What you are asked to do —
Retype the material word for word, from the line that has "Click the table value 584.667" through the line that has "point(278,341)". Leave the pictures out.

───── Working data

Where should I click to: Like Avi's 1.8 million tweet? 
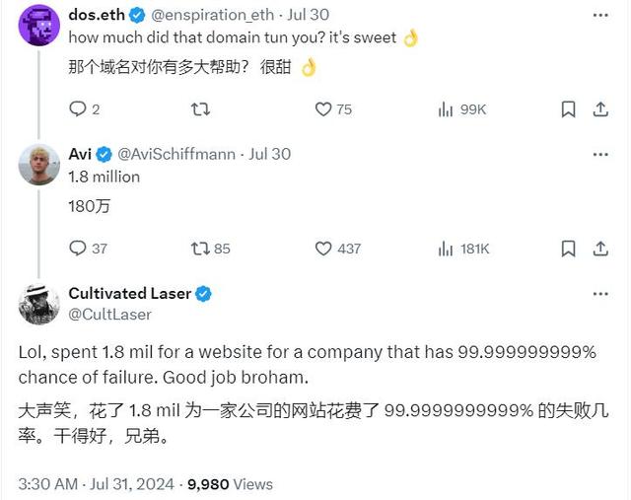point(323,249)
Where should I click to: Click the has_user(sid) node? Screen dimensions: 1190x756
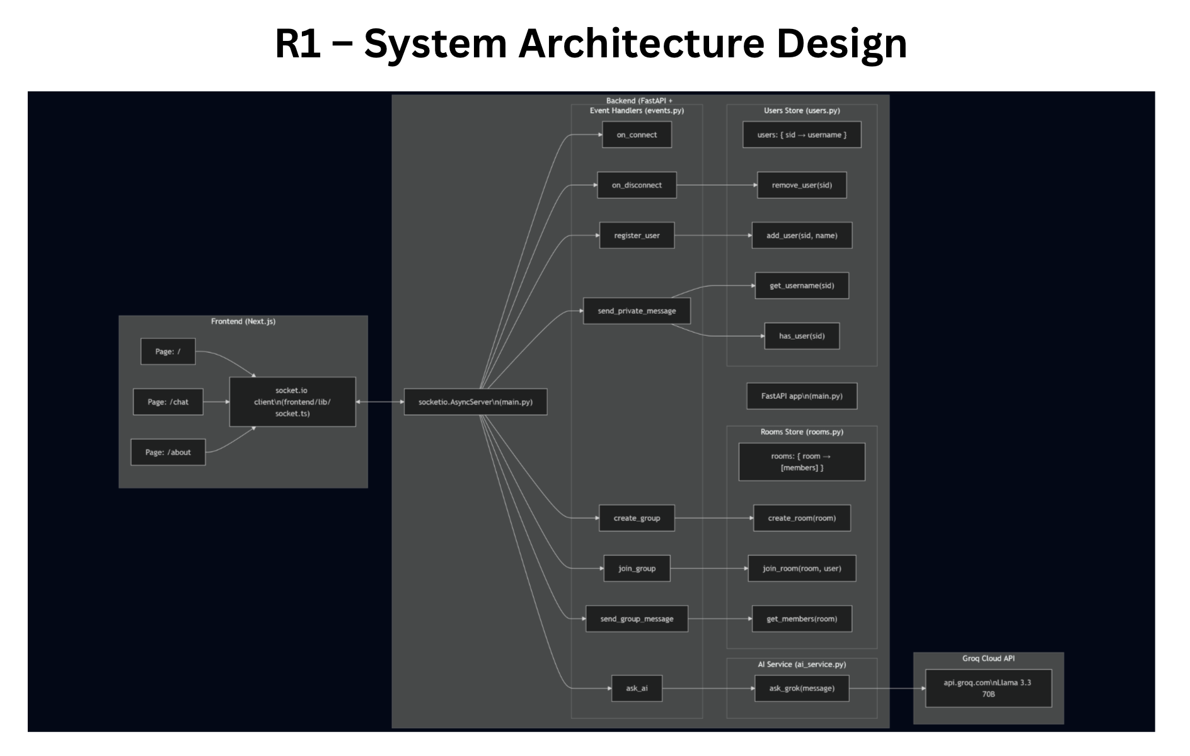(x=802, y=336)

──────────
───── Working data

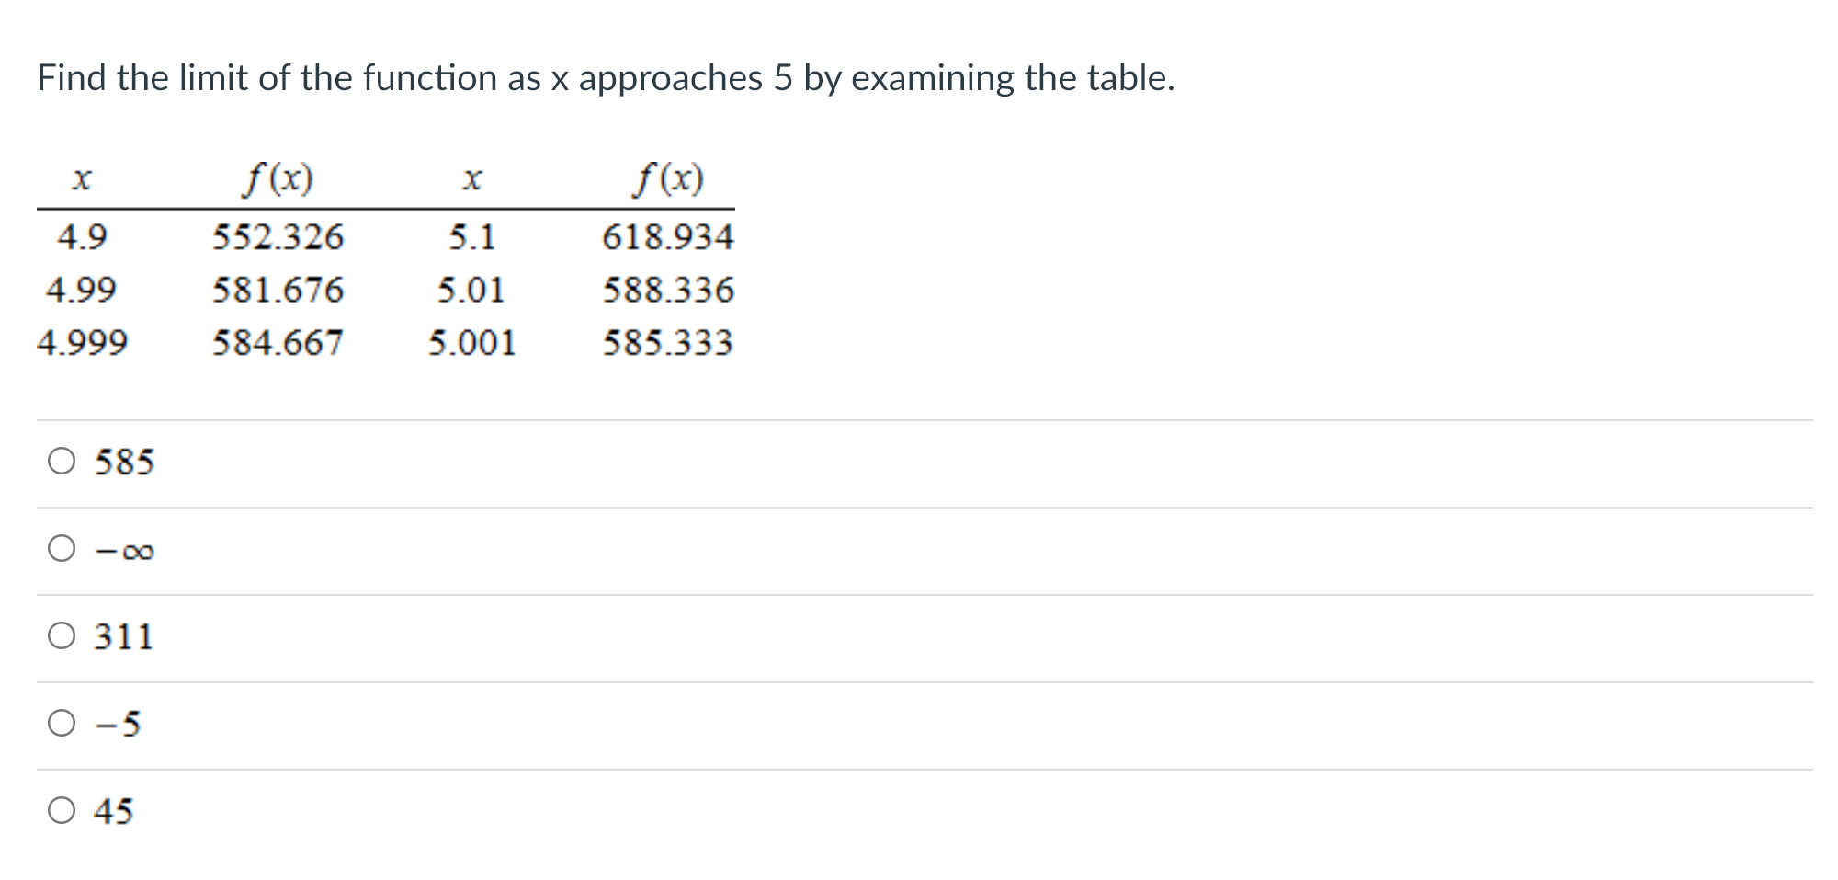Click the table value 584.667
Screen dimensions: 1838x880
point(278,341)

──────────

The result —
Click the table value 584.667
Screen dimensions: 1838x880
point(278,341)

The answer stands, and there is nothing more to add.